Papillary thyroid câncer driving oncogene BRAFV600E promotes aberrant Toll-like receptor 4 overexpression

PEYRET V; NAZAR, M; MARTIN, M; FUZIWARA CS; FERNANDEZ, EA; GEYSELS, R; MONTESINOS, MM; MALDONADO CA; QUINTAR, AA; SANTISTEBAN P; KIMURA ET; PELLIZAS, CG; NICOLA JP; MASINI-REPISO AM

Rìo de Janeiro

Congreso; XVI Congreso Latinoamericano de Tiroides (LATS); 2017

Sociedad Latinoamericana de Tiroides

Introduction: Emerging evidence suggests that hyperactivity of Toll like receptors (TLRs) signaling promotes tumor survival signals, thus favoring tumor progression. Recently, aberrant TLR4 overexpression was evidenced in papillary thyroid carcinomas (PTC). Objective: To study the mechanisms underlying TLR4 overexpression in PTC harboring the BRAFV600E mutation. Methods: TLR4 expression was studied in thyroid tissue derived from human PTCs and transgenic mice expressing BRAFV600E in thyrocytes (Tg-BRAFV600E mice) (IHC, RT/qPCR). BRAFV600E-positive PTC cell line BCPAP and PCCl3 cells expressing BRAFV600E in response to doxycycline (PC/BRAFV600E) were used to study BRAFV600E-driven TLR4 expression (western blot, RT/qPCR, siRNA silencing, luciferase assay). The Cancer Genome Atlas (TCGA) database was used to perform combined analysis. Results: We evidenced TLR4 overexpression in PTCs compared to normal thyroid tissues. Moreover, match-samples of primary PTCs and its lymph node metastasis showed a significant upregulation of TLR4 levels in the metastatic tissues. In agreement, TLR4 expression was increased in the thyroid tissue of Tg-BRAFV600E mice compared to littermate controls. Furthermore, we demonstrated functional TLR4 expression in PTC cells models which evidenced an increased NF-κB transcriptional activity in response to the exogenous TLR4-agonist lipopolysaccharide. TCGA data analysis revealed that patients with BRAFV600E-positive tumors and high TLR4 expression have shorter disease-free survival.

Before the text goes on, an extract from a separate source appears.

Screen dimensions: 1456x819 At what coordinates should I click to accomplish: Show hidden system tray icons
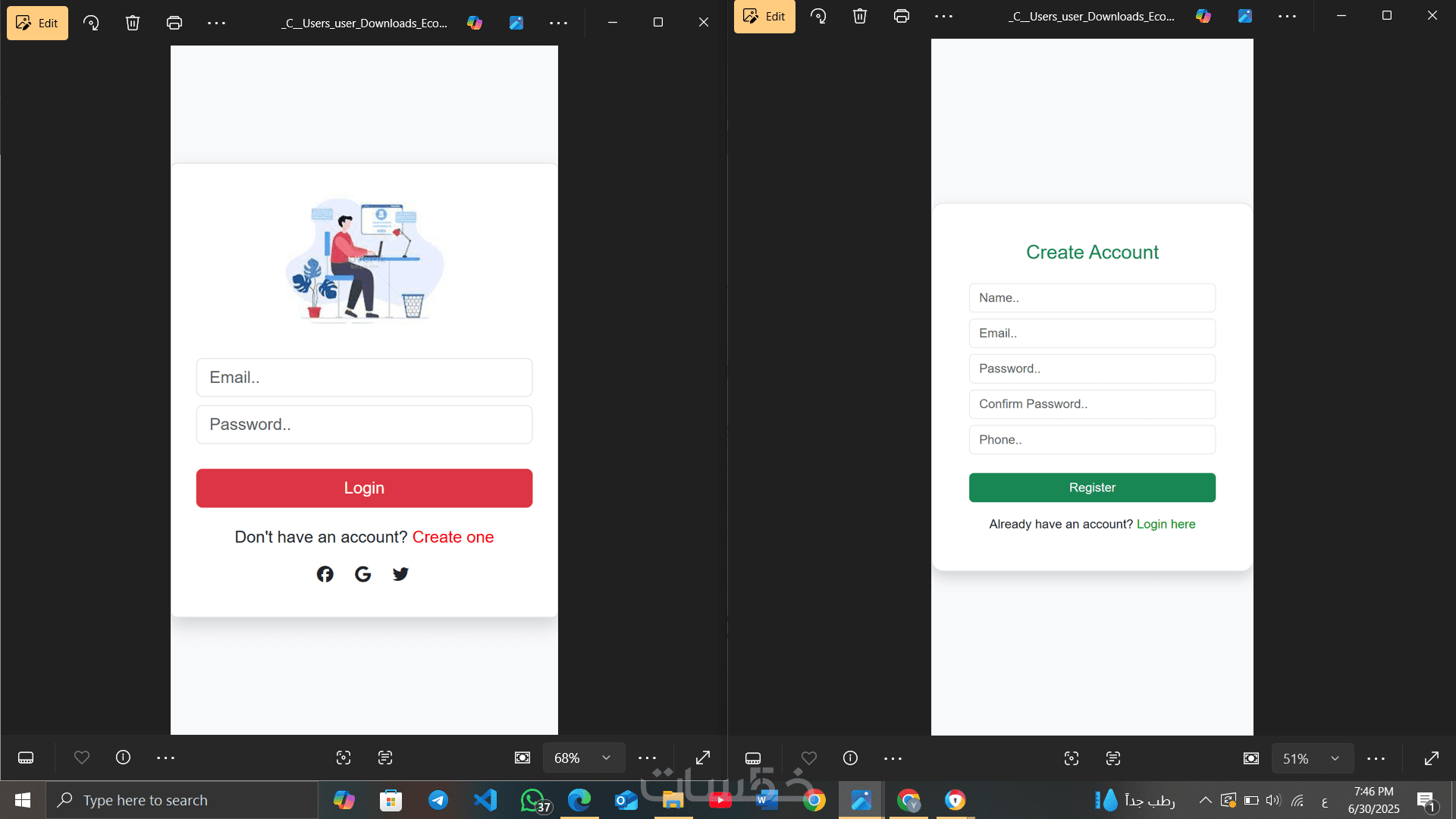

Consistently with transcriptomic data showing correlation between TLR4 expression and ERK activation score, conditional BRAFV600E expression in PC/BRAFV600E cells upregulates TLR4 protein levels. Moreover, chemical blockage of MAPK/ ERK signaling abrogated BRAFV600E-induced TLR4 expression. Deletion analysis of TLR4 promoter revealed a critical MAPK/ERK-sensitive ETS binding-site involved in BRAFV600E responsiveness. Furthermore, we evidenced that the ETS binding factor ETS1 is critical for BRAFV600E-driven MAPK/ERK signaling-mediated TLR4 gene expression in PTCs.Conclusions: Increased TLR4 expression in PTCs would be a functional consequence of deregulated MAPK/ERK/ETS1 signaling as a result of thyroid tumors-drivers oncogenes such as BRAFV600E. Considering the oncogenic ability of aberrant NF-κB signaling activation in the promotion of thyroid tumor growth, our results suggest a pro-oncogenic potential of TLR4 downstream signaling in thyroid tumorigenesis.